If I stand up and declare myself the leader of a worldwide communion, don't others have a right, even a duty, to expect me to address myself in the most articulate fashion?

Williams is an absolute failure as a leader. I don't care how bright he is - which I, frankly, haven't seen - nor how long he went to school - which has nothing to do with the pastoral concerns of intelligent compassion and discernment. None of that matters, because he is so abysmally incompetent at forging unity through his own presence and expression.

He may bear the title archbishop, but he bears nothing else.

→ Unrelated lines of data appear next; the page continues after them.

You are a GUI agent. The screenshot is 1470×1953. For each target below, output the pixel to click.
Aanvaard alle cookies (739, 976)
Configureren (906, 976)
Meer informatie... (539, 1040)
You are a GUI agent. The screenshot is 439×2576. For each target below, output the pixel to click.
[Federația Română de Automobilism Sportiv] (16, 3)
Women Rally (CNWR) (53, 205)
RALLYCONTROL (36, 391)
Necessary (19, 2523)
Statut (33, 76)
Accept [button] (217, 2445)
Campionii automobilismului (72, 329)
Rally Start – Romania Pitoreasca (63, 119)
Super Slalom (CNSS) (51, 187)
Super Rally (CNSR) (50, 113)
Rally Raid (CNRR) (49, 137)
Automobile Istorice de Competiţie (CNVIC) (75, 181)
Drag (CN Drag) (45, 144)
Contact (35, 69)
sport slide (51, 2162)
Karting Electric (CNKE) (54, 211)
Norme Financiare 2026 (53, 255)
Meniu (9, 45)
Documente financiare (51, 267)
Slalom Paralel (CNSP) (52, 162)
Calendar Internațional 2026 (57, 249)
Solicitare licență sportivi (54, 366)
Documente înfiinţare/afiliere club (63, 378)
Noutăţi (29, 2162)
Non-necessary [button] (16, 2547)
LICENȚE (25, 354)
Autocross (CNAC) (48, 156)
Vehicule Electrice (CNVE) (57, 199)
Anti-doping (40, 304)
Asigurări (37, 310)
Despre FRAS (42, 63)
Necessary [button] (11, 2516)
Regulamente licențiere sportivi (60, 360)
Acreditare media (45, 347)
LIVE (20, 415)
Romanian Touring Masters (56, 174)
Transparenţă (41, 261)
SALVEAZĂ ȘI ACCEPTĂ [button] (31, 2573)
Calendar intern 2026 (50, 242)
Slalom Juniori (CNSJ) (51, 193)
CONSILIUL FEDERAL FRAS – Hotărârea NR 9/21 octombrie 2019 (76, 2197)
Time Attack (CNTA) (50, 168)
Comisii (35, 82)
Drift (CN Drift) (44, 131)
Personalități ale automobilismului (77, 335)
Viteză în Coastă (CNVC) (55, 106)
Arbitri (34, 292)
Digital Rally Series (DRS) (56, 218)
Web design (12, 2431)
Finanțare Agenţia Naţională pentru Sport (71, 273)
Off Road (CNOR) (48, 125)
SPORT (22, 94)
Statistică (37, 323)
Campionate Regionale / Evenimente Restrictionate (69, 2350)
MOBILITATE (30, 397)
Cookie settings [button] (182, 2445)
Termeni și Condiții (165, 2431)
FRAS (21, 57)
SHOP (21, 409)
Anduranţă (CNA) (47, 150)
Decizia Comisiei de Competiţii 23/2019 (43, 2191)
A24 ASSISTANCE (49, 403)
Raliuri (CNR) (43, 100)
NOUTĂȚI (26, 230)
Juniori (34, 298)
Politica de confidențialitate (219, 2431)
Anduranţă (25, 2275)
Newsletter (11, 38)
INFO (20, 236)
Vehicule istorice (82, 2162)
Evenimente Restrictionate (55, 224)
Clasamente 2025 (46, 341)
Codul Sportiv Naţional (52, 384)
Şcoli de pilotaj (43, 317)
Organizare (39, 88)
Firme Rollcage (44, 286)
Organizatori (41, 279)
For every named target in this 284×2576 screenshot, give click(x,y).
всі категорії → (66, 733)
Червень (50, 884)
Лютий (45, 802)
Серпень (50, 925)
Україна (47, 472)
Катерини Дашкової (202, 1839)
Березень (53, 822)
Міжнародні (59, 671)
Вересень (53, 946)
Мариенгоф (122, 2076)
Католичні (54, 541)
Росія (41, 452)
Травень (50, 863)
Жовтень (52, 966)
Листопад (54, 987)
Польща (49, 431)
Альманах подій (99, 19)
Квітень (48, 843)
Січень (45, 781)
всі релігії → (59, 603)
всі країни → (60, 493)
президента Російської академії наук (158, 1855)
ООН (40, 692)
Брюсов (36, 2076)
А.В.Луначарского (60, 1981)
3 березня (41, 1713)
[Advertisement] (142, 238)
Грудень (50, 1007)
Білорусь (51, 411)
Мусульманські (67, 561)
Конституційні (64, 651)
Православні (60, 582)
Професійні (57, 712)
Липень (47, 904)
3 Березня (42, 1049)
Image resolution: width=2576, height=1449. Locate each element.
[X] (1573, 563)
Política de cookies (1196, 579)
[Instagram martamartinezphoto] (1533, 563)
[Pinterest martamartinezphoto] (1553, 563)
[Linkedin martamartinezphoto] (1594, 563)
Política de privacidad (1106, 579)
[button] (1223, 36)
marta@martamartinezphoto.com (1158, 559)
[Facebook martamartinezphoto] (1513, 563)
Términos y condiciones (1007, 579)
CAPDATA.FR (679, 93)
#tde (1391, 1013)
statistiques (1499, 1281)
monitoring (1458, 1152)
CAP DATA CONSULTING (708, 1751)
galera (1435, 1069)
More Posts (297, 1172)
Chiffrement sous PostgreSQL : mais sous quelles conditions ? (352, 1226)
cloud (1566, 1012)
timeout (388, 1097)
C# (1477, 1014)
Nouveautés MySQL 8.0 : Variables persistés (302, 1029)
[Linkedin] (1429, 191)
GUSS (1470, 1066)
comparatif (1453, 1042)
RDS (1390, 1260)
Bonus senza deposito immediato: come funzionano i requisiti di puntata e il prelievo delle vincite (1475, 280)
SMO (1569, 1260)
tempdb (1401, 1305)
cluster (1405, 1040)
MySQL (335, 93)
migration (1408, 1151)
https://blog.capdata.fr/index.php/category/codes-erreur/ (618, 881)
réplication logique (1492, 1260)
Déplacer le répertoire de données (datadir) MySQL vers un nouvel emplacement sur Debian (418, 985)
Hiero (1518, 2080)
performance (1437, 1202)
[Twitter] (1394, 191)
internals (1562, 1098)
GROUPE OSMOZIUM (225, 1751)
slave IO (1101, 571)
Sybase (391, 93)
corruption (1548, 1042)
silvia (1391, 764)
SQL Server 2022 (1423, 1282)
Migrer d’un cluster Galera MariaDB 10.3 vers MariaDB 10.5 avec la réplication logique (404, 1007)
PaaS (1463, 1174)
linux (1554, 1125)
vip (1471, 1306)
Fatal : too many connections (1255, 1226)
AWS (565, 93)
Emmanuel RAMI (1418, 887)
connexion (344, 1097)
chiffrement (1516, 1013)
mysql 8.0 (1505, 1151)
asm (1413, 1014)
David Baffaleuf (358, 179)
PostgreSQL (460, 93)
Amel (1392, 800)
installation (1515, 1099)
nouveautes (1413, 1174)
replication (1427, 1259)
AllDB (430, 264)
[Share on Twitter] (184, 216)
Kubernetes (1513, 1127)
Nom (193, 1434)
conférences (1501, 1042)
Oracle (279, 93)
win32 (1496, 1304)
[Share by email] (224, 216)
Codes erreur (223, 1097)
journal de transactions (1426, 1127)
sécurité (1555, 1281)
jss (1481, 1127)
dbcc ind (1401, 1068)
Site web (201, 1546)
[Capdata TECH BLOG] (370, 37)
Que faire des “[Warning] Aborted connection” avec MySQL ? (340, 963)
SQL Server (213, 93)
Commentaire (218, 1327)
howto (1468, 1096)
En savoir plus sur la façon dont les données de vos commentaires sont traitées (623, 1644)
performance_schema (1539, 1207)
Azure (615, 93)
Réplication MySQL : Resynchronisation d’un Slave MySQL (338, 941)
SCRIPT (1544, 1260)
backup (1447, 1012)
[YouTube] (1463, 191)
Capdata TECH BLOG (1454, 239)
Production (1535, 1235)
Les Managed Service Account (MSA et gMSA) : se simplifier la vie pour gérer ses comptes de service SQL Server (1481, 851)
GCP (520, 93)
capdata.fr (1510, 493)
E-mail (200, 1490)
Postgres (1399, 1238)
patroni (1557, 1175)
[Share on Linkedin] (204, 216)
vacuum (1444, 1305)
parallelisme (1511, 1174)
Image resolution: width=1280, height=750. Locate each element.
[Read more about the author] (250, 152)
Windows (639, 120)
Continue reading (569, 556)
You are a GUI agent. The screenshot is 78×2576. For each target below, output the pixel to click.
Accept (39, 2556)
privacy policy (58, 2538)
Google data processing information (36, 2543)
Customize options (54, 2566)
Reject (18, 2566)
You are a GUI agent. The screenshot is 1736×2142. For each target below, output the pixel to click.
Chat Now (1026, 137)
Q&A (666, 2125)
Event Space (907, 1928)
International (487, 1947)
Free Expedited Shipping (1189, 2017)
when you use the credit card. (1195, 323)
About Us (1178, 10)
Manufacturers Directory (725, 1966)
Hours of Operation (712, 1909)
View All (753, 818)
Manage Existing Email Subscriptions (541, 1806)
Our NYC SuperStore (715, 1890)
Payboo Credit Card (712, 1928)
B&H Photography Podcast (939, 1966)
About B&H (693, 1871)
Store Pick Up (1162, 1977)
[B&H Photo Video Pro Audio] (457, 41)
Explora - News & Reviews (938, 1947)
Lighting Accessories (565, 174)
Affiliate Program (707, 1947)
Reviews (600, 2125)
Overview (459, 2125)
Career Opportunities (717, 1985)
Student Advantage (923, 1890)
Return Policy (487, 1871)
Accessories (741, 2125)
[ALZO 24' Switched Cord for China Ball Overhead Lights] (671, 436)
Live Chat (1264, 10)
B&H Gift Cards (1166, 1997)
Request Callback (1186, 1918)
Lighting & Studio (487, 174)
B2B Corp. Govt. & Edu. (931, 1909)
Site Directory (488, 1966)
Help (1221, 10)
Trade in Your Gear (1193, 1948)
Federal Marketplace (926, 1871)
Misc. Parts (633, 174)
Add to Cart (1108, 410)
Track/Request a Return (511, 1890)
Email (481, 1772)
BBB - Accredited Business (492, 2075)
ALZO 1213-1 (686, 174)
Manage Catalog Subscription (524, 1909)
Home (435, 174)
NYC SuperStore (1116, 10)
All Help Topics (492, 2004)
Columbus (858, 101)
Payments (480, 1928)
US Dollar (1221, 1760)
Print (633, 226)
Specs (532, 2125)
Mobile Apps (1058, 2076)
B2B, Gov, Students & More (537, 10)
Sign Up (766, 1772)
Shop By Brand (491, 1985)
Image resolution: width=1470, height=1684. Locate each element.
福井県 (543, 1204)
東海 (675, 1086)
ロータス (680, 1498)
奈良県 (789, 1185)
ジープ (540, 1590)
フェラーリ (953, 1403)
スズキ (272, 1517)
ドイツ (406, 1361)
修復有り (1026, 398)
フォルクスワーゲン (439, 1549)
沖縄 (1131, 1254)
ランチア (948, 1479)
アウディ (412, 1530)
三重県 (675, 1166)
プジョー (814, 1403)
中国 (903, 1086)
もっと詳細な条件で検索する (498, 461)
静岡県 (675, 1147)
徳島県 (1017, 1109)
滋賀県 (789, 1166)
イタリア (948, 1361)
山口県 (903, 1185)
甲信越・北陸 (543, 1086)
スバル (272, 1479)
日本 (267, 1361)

Tobias Stanislas Haller said...

Yes, Mark, I do think RW is trying to recast the WWAC in a more Romish model -- and I do think that to be a mistake, as I think I've made clear any number of times. He is attempting to foster a future institutional unity top-down using material (the past and present WWAC) that is unsuitable construction material. The GAFCON do not want a future other than one in which their view is the only view; the progrressives will only favor an institution with ample room for development. Rowan seems to think it is his task to balance the unbalanceable. Only time may do that -- and if that's his game it doesn't take much skill to play it. I've tried privately and publicly to encourage him to bolder action, but in a way he is just like the worst liberal who thinks that if people would only understand they would agree, and all would be well.

More on all this in a real post soon...

kitty said...

This urge towards a collegial life is reflected in his longing for an Anglican Covenant, and a Communion bound more tightly not by unanimity of opinion or even uniformity of action, but by a truly radical desire to stay together even in the midst of disagreements.

Just a question from the pew -- are academicians or scholastics required to sign a formal covenant in order to ply their trade? It seems to me that the Anglican Communion muddled along just fine until some formerly collegial members had a couple of issues (women's ordination, power in the hands of the hierarchy and finally the hook to hang them all from, homosexuality and GLBT issues)upon which to hang their croziers adn insist everyone else do likewise.

Whether or not ++Williams wants to understand the polity of TEC, he is but first among equals, not first over all. there is already a denomination (or ten) that have that and Anglicanism/Episcopalianism isn't it or even one of them. I wish the ABC would spend as much time discussing the sections of the Windsor report that he never seems to address and which apply to other parts of the Communion as he does trying to straighten out TEC's thinking -- and polity. If he were only as honest as he seems to think himself to be, he would see that those issues need addressing and not just focus on TEC and its shortcomings as seen by the group that changes acronyms more often than I change socks.

Thank you for listening.

fatherjones.com said...

I have heard folks from other parts of the Anglican Communion also raise questions about the influence of the House of Deputies.